We have that $N$ and $X_1, X_2, \dots$ are all independent. We also have $\operatorname{E} [X_j] = \mu$ and $\operatorname{Var}[X_j] = σ^2$.
Then, we introduce an integer–valued random variable, $N$, which is the random sum such that:
$$Z = \sum_{j=1}^{N+1}X_j.$$
Assuming that $N$ is distributed $\sim\mathrm{Poisson}(\lambda)$, what is the first moment and what is the variance of $Z$?

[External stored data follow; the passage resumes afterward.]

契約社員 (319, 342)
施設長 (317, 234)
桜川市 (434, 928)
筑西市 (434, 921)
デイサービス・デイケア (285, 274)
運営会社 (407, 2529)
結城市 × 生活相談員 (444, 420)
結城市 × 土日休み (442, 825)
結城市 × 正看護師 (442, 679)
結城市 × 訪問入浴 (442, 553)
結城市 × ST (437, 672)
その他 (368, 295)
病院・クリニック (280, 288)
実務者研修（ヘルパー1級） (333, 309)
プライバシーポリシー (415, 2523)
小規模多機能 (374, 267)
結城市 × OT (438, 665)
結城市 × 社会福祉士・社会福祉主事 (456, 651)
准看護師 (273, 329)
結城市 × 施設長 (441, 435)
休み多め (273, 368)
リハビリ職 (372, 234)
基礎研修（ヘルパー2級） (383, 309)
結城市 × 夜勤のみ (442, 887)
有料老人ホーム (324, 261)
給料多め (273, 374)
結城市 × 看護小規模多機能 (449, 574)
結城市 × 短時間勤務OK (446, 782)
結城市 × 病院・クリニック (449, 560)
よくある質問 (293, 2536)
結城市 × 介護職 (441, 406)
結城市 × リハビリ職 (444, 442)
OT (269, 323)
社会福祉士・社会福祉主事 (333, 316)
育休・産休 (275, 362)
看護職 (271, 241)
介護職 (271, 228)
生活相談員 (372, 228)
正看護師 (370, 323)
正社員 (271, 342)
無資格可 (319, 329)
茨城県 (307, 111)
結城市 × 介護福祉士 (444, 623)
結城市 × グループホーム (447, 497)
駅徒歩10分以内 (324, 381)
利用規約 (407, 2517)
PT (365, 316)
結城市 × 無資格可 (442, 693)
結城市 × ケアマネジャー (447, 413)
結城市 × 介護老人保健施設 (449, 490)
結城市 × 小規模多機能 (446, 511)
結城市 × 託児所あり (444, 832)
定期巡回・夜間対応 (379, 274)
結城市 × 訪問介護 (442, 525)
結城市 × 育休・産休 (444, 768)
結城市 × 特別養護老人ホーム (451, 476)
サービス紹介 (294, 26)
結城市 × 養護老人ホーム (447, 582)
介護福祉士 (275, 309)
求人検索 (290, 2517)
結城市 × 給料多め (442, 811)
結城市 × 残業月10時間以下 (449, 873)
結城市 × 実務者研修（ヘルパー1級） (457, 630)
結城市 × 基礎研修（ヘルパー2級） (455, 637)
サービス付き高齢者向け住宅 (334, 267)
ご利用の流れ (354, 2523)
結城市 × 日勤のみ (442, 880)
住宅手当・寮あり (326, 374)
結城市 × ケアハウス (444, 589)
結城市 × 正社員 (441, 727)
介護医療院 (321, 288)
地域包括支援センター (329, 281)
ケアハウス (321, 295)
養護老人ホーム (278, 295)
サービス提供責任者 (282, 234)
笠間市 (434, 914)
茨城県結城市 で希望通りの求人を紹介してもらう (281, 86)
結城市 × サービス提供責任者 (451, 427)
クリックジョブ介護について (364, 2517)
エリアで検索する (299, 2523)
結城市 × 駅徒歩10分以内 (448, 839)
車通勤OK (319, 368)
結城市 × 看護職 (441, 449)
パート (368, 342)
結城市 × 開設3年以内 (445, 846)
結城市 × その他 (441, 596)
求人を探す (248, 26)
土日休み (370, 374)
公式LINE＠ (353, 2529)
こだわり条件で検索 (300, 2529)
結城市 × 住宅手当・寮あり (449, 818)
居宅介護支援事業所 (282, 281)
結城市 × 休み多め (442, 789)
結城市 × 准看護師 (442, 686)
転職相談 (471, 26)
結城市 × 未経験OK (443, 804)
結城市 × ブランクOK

For a normal Poisson distribution, I know the variance is just $\lambda$, as is the mean. I'm having trouble understanding the implication of having the bounds be poisson distributed. Normally, I would just say "variance of the sum is the sum of the variance," but I don't think that's how it works with random sums. Any hints/guidance appreciated.
Best Answer
\begin{align} \operatorname{var}(Z) & = \operatorname{var}(\operatorname{E}(Z\mid N)) + \operatorname{E}(\operatorname{var}(Z\mid N)) & & (\text{This is the law of total variance.}) \\[10pt] & = \operatorname{var}(N\mu) + \operatorname{E}(N\sigma^2) \\[10pt] & = \mu^2 \operatorname{var}(N) + \sigma^2 \operatorname{E}(N) \\[10pt] & = \mu^2 \lambda + \sigma^2 \lambda = \lambda \operatorname{E}(X_1^2). \end{align}
Indeed, generally the $n$th cumulant of a compound Poisson distribution is the mean of the simple Poisson distribution times the $n$th raw moment of the distribution that gets compounded.
PS: The above applies if the sum is from $0$ to $N$; I'll leave it as an exercise to figure out whether something needs to change if it's from $1$ to $N+1$.